Do we act, or do we ignore a credible warning? Our response usually is based on our experience. If our hand is burned on the stove, we will respond appropriately. But what if we had not experienced the results? Do we still heed the warning? Noah had not experienced a flood nor built a boat. Was this a warning needing a reaction? Could such a flood really come?
Noah responded to a credible warning from God by following God’s plan. Noah did not have the experience of a previous flood to fall back on. He could not imagine water “covering the face of the deep.” Could judgment upon the world really happen?
By a simple, courageous faith in God, Noah responded. Hebrews 11:1 says, “Faith is the reality of what is hoped for, the proof of what is not seen.” Noah put his faith and trust in his God and the things “not seen” rather than his experience of not witnessing a flood, nor his belief that judgment would not come.
The results are clear regarding God’s warning.

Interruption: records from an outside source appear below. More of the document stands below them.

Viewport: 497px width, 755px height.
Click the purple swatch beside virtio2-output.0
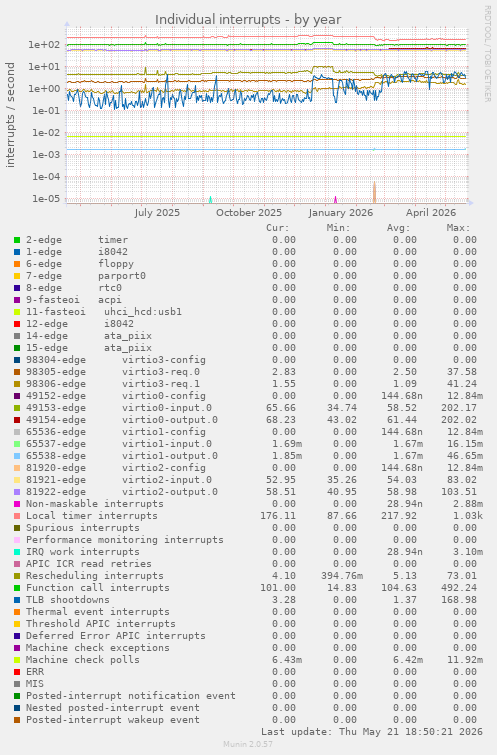point(17,492)
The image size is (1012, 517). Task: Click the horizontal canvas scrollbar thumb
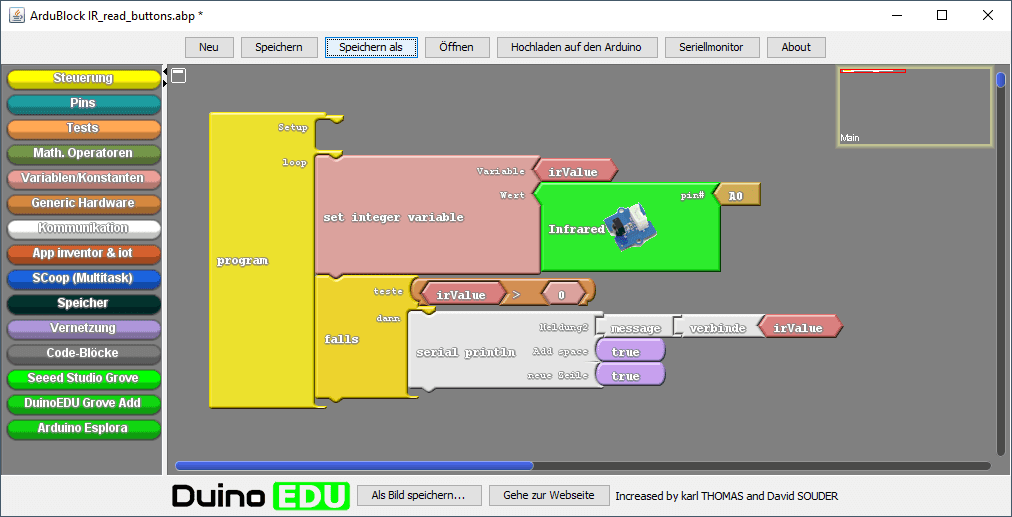(354, 465)
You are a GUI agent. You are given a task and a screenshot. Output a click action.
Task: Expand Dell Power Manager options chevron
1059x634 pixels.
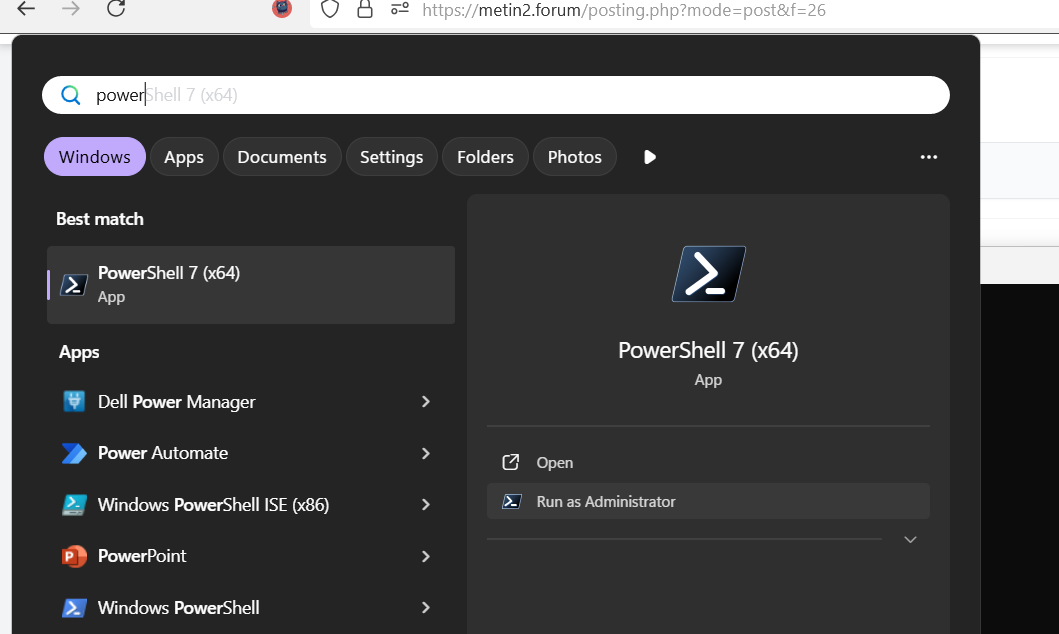pos(425,402)
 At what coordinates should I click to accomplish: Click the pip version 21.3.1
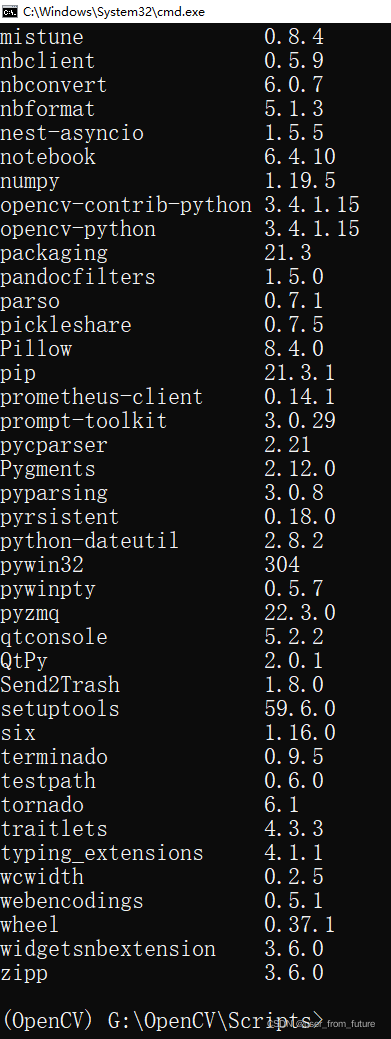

First, when God announced a warning of a coming judgment to Noah, it was not idle chatter. He followed through. God’s words of judgment have never been idle words.
When my children were young, I was often frustrated with some of their actions, and I started warning that this was what I would do. My wife would remind me not to say it unless I would do it. God was willing to announce judgment and do it!
Second, God’s warning does not come without a plan. God would provide a boat that would save His people. When God warned of an eternal hell because of His people and their sinfulness separated them from Him, God sent His own Son to be a Savior.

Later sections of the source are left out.